#### [Dataset entries]
----------------------------------------

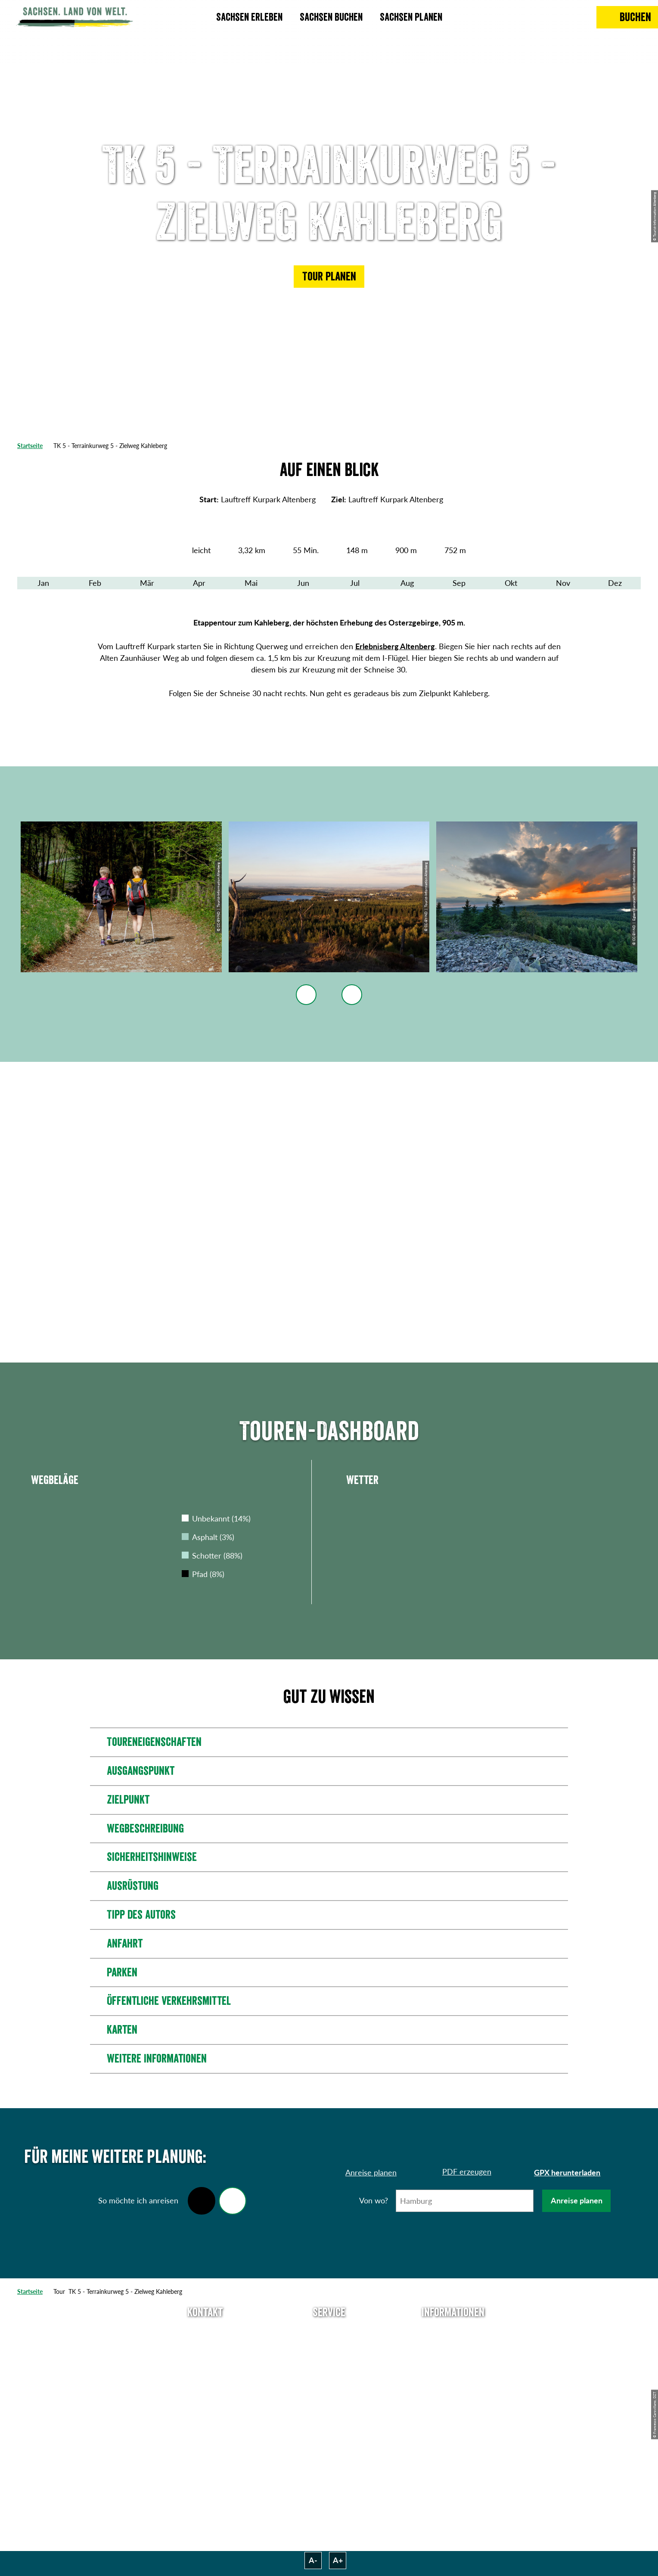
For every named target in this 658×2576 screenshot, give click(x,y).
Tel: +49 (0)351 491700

----------------------------------------

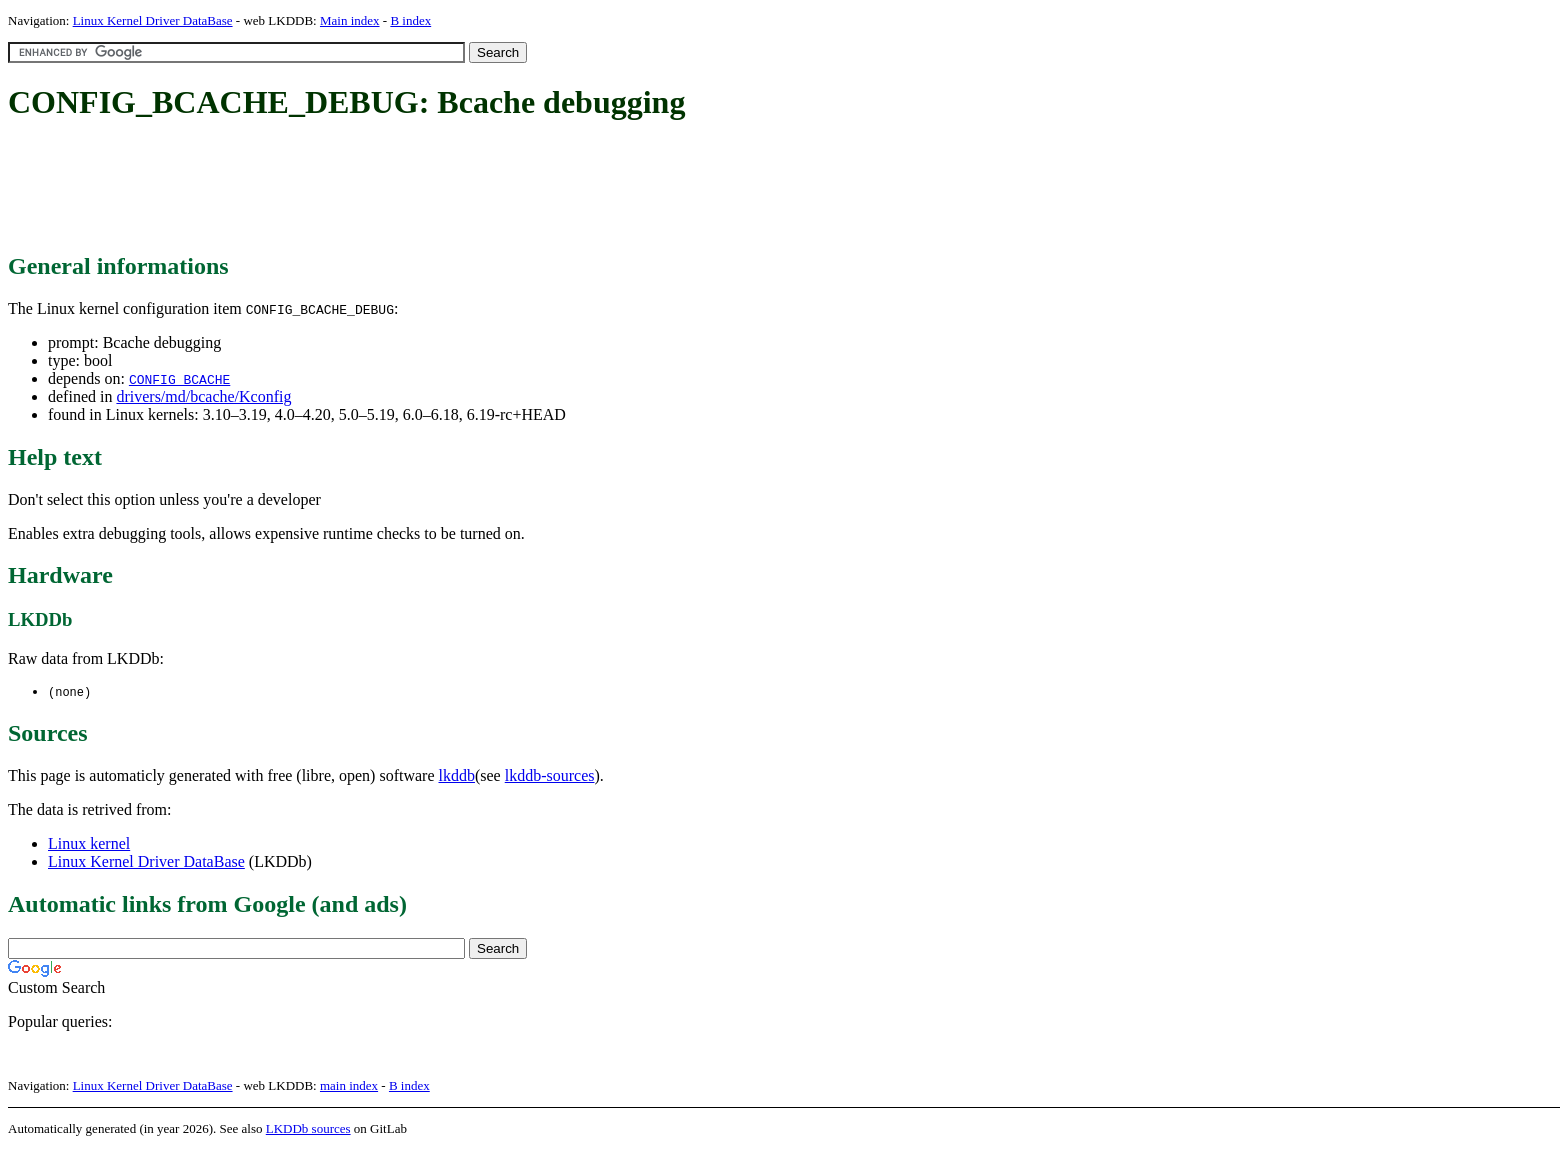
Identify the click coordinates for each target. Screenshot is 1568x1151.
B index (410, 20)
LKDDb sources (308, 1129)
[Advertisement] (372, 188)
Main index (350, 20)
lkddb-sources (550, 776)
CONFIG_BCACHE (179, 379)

----------------------------------------

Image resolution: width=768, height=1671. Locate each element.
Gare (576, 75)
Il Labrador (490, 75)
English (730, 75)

----------------------------------------

Reproduce the lines from the one containing "For every named" to the one containing "Tel: +49 (0)351 491700", both included.

For every named target in this 658×2576 screenshot, give click(x,y).
Tel: +49 (0)351 491700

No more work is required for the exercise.